A gene fusion method to screen for regulatory effects on gene expression: application to the LDL receptor.

摘要

We have evaluated the feasibility of using fusion genes to link transcriptional promoters of biomedical interest to reporter genes to screen for pharmacological or genetic regulatory effects. Using gene targeting, we generated two lines of embryonic stem (ES) cells expressing human alpha-fetoprotein (hAFP) under control of the endogenous promoter for the LDL receptor (LDLR). In one line, hAFP was introduced into the first intron after the translational start codon; in the other, hAFP was positioned in the 3'-untranslated region leaving the potential for expression of LDLR intact.

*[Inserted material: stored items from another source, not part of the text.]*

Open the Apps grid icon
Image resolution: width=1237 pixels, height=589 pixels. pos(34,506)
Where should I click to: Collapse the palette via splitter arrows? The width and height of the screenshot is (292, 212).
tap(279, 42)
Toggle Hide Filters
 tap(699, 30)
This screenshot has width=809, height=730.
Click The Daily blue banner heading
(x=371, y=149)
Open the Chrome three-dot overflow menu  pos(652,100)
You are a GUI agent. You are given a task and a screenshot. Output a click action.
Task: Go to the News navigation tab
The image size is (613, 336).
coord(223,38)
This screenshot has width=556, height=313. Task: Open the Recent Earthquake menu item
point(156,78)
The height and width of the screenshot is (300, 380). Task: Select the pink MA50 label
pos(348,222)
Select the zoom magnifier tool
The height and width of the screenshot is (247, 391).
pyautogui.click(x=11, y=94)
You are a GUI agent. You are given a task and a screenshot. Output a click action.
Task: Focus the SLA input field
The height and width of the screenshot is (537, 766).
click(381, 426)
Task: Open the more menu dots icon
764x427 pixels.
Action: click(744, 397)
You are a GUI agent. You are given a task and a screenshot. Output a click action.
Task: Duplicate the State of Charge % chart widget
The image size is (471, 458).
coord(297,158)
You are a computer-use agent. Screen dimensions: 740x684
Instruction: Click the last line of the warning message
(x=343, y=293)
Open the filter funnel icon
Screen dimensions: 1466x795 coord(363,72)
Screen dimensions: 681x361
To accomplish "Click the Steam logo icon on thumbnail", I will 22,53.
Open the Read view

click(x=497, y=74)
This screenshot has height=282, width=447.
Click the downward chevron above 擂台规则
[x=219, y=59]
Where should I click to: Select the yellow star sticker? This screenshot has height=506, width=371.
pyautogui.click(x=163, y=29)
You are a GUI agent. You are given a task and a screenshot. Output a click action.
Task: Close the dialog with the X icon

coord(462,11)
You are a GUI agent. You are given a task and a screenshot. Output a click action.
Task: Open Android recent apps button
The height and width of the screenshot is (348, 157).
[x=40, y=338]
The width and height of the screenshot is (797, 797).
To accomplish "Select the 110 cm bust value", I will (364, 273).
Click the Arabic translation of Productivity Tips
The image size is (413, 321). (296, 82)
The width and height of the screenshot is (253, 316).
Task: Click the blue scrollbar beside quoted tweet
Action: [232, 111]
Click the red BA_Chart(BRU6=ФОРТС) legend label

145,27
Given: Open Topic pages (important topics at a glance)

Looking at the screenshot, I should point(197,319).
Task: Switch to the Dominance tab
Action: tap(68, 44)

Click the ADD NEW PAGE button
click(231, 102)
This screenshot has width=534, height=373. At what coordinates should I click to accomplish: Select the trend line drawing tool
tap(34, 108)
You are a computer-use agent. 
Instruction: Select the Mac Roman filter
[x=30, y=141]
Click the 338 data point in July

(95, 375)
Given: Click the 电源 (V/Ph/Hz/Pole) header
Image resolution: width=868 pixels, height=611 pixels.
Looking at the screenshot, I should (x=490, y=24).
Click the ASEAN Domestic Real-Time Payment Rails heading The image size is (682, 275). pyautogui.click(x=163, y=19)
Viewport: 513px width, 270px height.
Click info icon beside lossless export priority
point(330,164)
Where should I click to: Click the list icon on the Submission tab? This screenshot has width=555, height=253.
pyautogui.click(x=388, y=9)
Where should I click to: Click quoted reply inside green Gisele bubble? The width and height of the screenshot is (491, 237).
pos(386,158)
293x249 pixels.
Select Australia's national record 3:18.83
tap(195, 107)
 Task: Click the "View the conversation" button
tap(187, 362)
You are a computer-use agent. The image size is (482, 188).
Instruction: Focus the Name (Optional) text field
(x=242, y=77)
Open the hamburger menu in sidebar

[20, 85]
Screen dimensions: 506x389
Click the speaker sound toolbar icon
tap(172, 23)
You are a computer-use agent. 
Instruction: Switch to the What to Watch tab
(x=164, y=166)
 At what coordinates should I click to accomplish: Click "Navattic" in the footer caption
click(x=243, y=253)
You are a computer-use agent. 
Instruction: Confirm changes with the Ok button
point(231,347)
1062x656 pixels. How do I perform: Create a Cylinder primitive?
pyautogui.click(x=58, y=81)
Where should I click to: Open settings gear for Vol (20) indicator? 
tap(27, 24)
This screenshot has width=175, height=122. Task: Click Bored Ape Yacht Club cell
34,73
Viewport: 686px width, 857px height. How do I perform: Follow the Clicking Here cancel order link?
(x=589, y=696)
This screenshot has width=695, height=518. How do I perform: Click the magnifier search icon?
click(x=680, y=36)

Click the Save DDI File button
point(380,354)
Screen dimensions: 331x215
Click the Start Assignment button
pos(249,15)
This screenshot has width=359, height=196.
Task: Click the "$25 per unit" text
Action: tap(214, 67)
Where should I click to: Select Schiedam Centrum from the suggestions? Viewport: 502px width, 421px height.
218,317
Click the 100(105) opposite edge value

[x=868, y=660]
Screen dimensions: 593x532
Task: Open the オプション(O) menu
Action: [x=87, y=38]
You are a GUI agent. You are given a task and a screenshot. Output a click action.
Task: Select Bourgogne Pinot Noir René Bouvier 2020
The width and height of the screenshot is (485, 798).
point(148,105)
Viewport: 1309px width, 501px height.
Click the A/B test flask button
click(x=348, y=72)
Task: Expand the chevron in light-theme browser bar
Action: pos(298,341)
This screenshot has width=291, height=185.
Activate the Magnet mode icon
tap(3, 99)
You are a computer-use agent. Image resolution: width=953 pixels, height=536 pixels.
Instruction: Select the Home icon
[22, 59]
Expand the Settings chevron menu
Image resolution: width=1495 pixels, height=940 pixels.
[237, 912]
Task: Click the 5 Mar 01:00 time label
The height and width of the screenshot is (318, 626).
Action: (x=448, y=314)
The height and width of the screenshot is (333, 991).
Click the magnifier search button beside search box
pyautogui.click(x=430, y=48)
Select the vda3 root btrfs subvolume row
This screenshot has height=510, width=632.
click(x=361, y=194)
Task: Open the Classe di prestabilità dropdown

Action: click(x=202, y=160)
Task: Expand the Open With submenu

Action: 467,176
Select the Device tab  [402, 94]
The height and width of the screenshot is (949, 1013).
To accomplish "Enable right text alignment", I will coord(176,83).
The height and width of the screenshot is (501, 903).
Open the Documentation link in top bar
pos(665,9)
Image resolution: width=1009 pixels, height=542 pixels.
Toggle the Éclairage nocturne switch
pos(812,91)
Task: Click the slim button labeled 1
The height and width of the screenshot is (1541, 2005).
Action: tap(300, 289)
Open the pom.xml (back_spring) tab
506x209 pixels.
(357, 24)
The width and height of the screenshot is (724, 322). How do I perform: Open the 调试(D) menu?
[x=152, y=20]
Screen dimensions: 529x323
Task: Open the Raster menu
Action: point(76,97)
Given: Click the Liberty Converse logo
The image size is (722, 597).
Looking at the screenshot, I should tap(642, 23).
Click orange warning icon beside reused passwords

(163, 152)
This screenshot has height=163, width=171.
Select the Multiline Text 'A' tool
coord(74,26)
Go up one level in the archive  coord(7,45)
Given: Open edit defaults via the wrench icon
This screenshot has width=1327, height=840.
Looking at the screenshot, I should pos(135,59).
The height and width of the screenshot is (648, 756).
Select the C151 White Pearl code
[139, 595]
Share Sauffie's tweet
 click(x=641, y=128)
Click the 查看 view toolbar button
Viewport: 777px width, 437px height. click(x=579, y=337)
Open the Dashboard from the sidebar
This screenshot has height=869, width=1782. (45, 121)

In both lines, an internal ribosome entry site (IRES) was included to facilitate translation. Readily measurable levels of hAFP were found in the medium with both targeted ES cell lines, compared with undetectable levels with the starting cell line. The expectation that the level of hAFP would reflect the steady-state level of mRNA for the fusion transcript and secondarily transcriptional control of LDLR was confirmed by correlating hAFP levels with the abundance of LDLR and fusion transcripts. We also generated mice carrying the LDLR-hAFP fusion in the 3'-untranslated region and these mice produced detectable levels of hAFP in serum. Levels of hAFP in culture medium and in serum were increased by simvastatin, a drug known to up-regulate LDLR. These ES cell clones and mice are suitable for pharmacological and genetic screening to detect effects on expression of LDLR. The data demonstrate the feasibility of using gene fusions to screen for drugs and genetic factors that affect expression of a wide variety of genes of interest.